----- Records supplied

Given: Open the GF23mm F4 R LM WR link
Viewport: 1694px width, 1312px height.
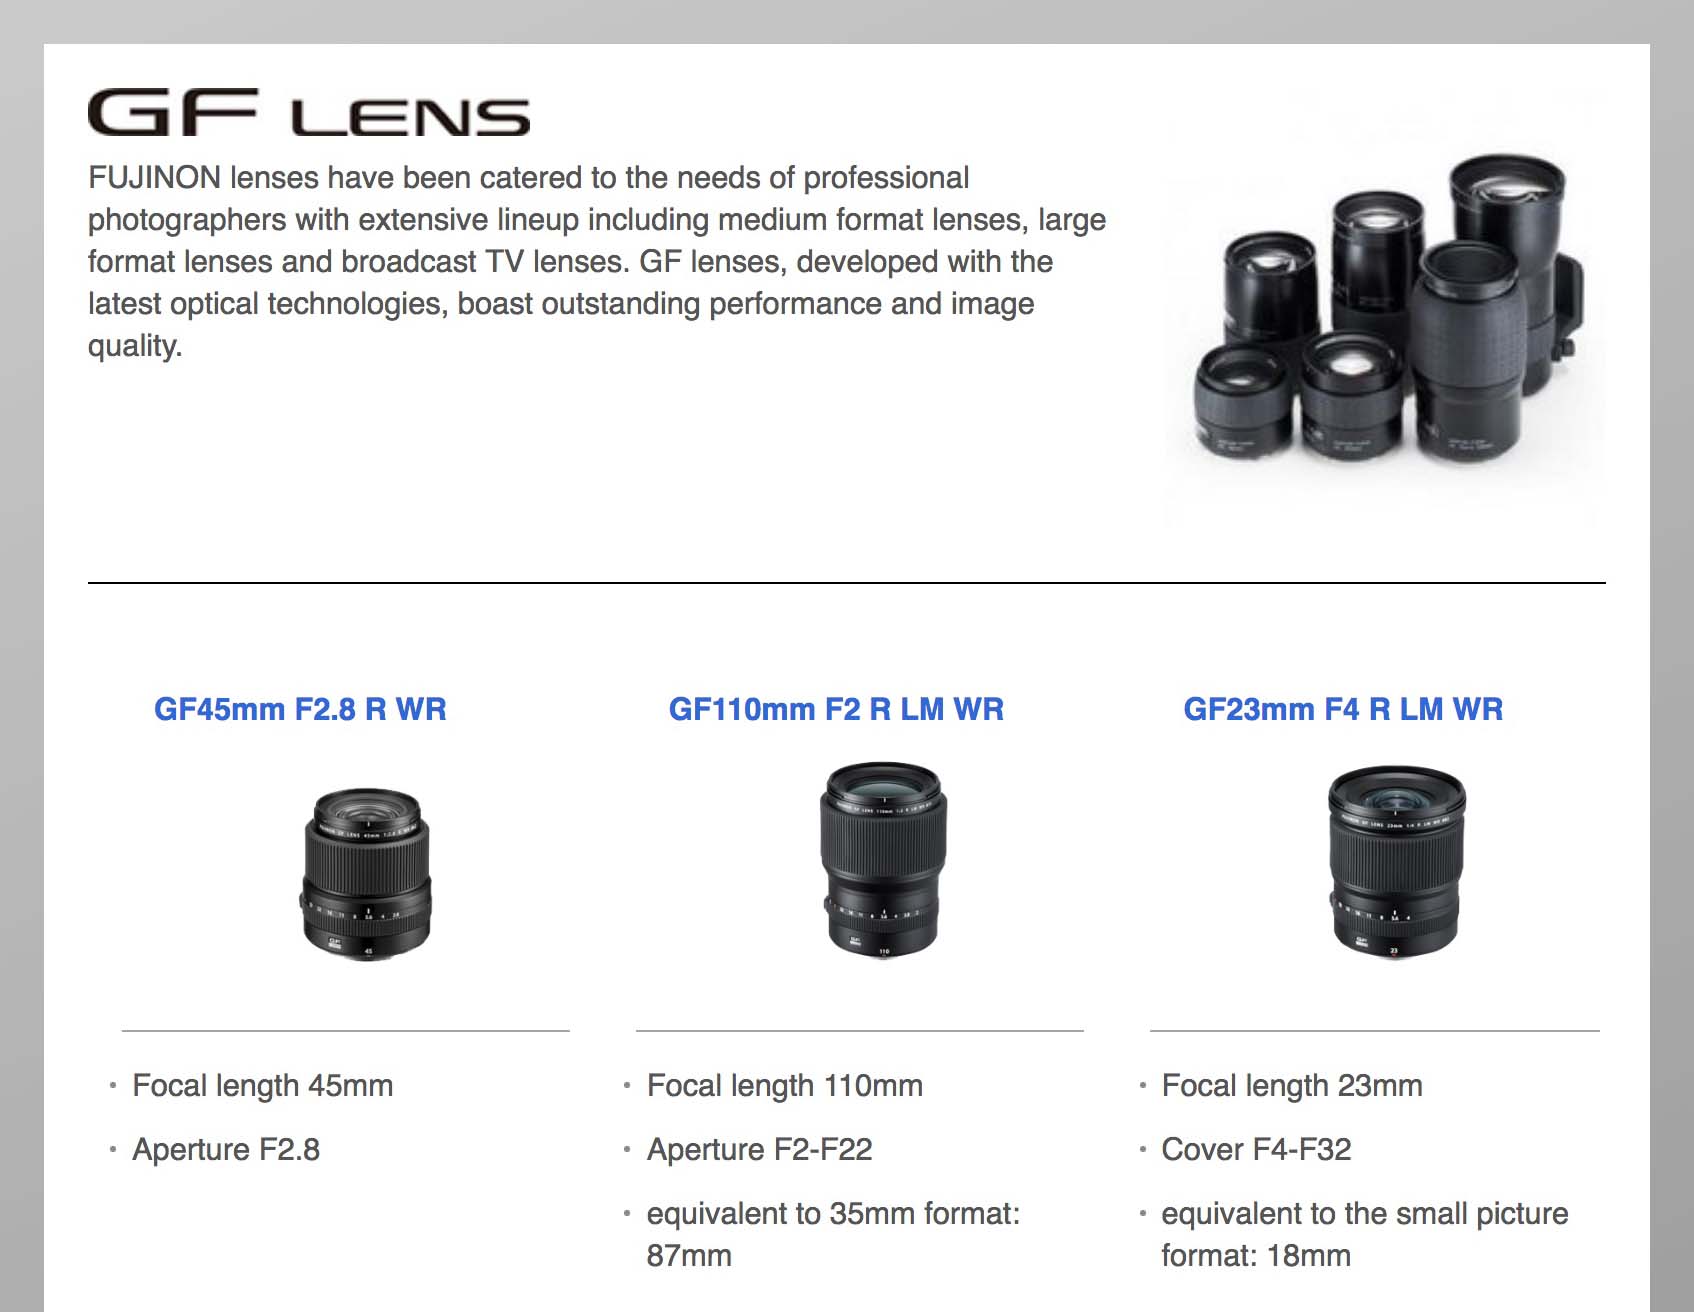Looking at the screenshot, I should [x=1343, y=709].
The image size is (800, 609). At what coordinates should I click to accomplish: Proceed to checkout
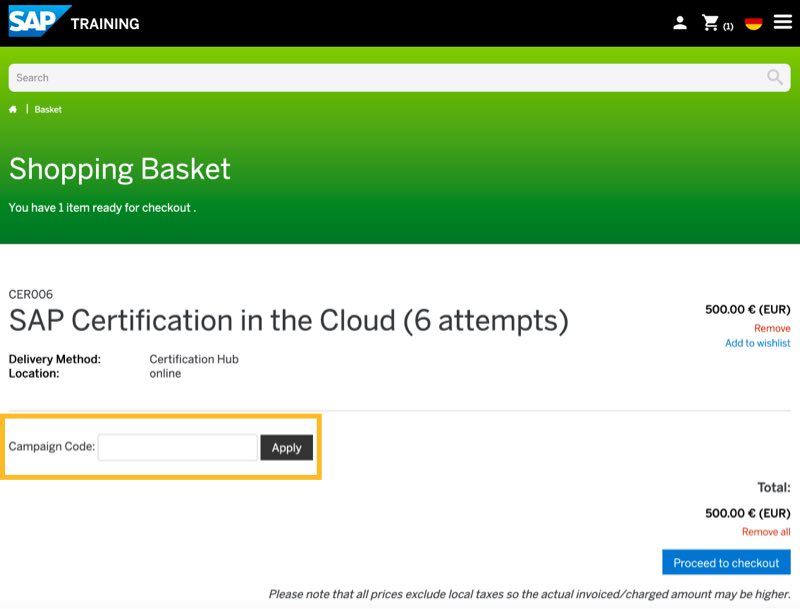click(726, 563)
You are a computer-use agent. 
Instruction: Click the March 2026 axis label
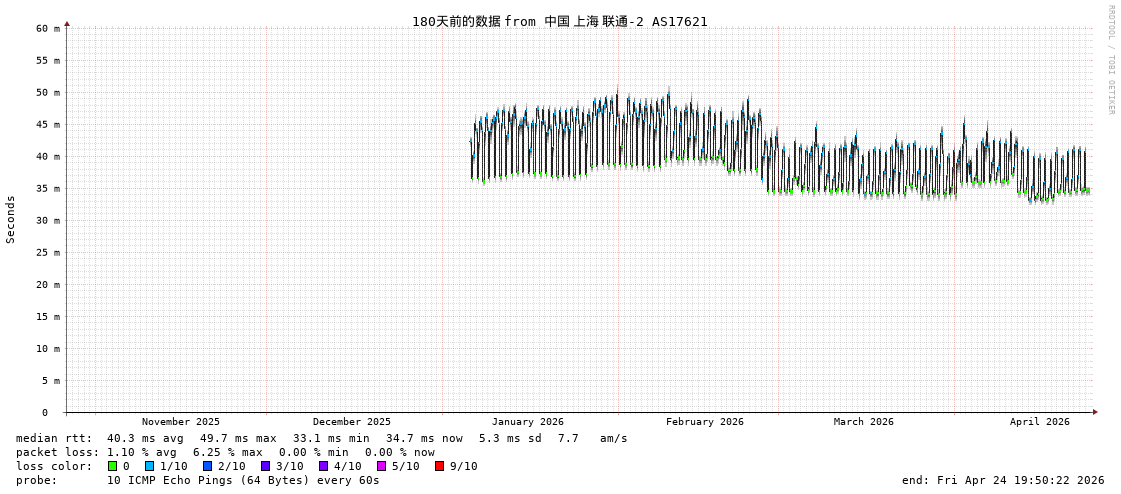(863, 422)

----------

Your instructions:
Extract, word for word, each line from the one that contains "You are a computer-use agent." through the final line of the data above. Leave the pictures out.

Output of the exercise:
You are a computer-use agent. 
Instruction: Click the March 2026 axis label
(863, 422)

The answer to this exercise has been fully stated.